Does it bother you when motorcycles drive between lanes of traffic? It should. It’s against the law. But two bills before the Texas Legislature would make such “lane-splitting” legal.
Both proposed Texas motorcycle laws would allow motorcycles to go between two lanes of traffic going the same direction, provided such traffic is moving 20 miles per hour or slower.
The only state which currently allows legal lane-splitting is California, which has no limits on when or where it occurs or how fast traffic is moving. But even in California, law officers advise riders not to ride between lanes unless traffic is going 30 miles per hour or less, as this increases the likelihood of a motorcycle accident.
The two Texas lane-splitting bills have differences. The bill by Rep. Sergio Muñoz Jr., D-Palmview, would require lane-splitting motorcyclists to wear a helmet. The bill by Sen. Kirk Watson, D- Austin, would not require a helmet but would limit lane-splitting to designated roads.
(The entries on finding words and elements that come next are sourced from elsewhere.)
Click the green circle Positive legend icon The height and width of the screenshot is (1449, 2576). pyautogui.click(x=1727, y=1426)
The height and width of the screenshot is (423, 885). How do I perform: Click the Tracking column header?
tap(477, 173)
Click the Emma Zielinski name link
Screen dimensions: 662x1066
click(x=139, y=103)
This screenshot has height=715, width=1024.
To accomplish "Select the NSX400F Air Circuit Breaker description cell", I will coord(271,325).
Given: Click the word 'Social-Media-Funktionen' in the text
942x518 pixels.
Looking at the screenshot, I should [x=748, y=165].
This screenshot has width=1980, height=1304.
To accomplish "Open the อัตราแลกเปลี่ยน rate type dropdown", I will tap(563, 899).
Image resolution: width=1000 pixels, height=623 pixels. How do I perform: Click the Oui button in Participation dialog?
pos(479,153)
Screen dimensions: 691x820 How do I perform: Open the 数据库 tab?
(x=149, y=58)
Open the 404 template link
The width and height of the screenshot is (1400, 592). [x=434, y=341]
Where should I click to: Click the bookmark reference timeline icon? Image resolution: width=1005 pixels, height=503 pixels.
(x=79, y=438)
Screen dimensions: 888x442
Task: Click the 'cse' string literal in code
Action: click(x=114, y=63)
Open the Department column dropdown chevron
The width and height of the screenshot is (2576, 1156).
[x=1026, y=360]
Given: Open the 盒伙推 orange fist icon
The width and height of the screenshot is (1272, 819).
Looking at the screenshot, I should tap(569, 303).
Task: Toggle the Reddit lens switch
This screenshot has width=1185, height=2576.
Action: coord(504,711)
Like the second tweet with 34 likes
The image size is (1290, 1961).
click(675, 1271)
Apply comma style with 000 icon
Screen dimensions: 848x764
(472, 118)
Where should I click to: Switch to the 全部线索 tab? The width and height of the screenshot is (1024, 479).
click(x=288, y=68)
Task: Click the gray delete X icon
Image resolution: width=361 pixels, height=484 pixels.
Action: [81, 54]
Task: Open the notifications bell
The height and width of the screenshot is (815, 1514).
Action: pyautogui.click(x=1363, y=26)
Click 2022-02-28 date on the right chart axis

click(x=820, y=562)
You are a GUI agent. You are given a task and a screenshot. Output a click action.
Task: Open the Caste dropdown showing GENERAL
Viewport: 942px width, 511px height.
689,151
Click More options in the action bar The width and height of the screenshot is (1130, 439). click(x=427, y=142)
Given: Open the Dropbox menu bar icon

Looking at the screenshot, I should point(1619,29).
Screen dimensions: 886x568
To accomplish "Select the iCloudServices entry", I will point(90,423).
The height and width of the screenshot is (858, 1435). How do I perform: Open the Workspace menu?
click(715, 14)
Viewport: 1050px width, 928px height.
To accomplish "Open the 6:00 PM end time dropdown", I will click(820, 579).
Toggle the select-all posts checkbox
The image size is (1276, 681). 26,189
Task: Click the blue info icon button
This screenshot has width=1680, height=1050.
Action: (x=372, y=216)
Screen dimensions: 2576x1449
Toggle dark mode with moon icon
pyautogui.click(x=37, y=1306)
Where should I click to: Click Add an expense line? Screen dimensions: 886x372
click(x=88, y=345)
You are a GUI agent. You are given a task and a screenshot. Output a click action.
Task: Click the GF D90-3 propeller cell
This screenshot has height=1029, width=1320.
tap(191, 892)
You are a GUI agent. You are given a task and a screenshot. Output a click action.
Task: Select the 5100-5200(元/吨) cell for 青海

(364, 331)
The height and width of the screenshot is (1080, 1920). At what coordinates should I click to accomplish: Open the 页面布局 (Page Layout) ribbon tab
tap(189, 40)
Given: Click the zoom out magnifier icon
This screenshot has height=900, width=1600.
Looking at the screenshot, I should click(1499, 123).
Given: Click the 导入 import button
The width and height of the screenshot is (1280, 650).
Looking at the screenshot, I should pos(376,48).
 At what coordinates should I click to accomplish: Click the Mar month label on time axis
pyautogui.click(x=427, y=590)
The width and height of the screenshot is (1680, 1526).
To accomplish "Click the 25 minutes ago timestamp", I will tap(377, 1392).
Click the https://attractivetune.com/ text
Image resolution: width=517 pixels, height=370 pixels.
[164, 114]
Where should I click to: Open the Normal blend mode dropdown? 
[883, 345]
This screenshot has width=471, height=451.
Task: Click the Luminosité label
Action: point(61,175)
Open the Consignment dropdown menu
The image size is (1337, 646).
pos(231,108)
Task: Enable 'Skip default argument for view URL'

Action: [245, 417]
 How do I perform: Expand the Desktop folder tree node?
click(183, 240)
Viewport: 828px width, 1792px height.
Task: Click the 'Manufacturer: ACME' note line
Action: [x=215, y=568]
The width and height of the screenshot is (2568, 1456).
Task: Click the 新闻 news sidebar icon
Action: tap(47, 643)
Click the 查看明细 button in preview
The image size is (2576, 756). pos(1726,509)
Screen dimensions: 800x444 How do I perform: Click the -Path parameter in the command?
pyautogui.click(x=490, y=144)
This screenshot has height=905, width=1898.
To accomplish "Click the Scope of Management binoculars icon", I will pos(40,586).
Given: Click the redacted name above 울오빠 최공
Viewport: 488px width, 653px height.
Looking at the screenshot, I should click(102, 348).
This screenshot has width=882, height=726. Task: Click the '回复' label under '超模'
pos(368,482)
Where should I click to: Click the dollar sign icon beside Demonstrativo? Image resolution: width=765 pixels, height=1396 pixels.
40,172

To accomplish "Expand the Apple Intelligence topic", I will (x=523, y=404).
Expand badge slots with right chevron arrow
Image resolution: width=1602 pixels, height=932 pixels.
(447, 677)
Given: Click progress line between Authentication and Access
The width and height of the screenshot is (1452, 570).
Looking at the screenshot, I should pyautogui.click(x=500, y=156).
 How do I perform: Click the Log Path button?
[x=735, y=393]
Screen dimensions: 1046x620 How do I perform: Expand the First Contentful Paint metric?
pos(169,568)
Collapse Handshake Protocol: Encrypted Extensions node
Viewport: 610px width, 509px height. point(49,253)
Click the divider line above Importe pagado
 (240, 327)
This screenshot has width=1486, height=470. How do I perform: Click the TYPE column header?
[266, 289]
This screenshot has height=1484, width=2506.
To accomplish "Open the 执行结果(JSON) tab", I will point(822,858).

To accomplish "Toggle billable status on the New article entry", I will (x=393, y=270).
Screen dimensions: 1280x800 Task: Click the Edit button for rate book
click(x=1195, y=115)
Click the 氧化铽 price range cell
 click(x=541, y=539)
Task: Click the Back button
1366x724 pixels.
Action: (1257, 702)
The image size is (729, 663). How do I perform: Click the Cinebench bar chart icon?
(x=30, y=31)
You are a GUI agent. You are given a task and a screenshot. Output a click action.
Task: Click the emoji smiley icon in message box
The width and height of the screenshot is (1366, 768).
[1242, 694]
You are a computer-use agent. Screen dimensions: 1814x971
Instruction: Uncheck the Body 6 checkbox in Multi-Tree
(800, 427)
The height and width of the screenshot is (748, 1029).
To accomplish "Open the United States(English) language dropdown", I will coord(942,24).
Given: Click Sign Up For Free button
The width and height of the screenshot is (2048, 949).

Since Texas’ helmet law was repealed in 1997, helmets haven’t been required of Texas motorcyclists who are over 21 and have insurance or have attended a motorcycle safety class. Motorcycle fatalities then rose 25%.
Clearly, motorcycle safety already is more problematic than the safety of persons in larger vehicles. Many drivers of larger vehicles simply don’t notice motorcycles — until it’s too late.
Changing Texas motorcycle laws might help motorcyclists beat some immediate traffic congestion. But in the long run, that also might lead to even more fatalities.